Task to complete:
Gather every line in the entries below that contains the word "computer". Case counts.

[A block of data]
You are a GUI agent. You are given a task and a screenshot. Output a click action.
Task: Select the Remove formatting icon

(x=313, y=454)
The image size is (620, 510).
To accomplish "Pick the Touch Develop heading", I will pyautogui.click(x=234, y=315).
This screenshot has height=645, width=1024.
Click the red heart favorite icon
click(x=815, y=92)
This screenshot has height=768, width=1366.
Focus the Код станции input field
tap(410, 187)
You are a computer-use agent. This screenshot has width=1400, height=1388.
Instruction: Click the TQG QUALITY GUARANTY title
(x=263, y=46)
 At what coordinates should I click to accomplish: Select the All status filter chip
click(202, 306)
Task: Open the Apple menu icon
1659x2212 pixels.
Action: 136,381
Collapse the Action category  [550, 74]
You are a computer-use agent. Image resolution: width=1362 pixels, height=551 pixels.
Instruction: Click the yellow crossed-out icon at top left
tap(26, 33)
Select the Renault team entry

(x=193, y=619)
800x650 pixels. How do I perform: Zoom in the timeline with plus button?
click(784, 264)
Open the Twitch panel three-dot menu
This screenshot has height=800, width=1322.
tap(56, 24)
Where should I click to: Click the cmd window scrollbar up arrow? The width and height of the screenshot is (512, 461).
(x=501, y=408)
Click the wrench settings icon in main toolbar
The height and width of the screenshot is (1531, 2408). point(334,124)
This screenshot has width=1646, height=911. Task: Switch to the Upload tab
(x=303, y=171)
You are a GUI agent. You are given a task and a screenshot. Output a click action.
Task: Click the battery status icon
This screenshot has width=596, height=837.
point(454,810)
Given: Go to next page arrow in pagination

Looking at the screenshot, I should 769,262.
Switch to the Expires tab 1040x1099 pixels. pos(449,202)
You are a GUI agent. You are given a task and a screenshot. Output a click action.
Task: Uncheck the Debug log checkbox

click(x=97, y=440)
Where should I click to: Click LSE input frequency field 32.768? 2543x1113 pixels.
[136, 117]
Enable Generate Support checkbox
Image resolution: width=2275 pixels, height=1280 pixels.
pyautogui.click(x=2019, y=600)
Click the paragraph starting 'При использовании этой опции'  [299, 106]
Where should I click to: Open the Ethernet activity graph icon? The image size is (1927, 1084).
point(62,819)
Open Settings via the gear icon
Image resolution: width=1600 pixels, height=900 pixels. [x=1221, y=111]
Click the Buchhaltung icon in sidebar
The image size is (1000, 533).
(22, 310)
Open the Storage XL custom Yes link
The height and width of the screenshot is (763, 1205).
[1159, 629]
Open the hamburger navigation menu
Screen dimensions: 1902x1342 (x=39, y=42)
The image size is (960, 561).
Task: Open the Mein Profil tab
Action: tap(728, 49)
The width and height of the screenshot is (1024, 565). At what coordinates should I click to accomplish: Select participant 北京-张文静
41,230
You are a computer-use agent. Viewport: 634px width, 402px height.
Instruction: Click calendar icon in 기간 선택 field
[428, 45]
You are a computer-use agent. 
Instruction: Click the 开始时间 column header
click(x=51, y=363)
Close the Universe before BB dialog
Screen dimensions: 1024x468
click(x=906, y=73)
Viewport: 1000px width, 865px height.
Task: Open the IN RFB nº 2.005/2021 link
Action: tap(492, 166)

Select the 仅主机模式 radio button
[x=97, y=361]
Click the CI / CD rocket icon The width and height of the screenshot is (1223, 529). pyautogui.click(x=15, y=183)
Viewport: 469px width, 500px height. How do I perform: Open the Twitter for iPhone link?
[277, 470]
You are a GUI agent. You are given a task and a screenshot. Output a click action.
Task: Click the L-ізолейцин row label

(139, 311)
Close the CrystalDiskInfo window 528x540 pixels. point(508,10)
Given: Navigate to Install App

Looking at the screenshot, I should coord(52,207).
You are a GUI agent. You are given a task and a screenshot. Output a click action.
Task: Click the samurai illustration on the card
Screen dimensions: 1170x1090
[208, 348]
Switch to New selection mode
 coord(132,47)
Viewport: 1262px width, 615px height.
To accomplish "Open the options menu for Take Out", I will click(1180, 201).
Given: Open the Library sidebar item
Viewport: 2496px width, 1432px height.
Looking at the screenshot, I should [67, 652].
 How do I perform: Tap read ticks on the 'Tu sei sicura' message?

Task answer:
You are a computer-use agent. This screenshot has width=1400, height=1388.
You are a computer-use agent. Image resolution: width=1362 pixels, height=551 pixels.
You are a computer-use agent. Viewport: 634px width, 402px height.
You are a computer-use agent. 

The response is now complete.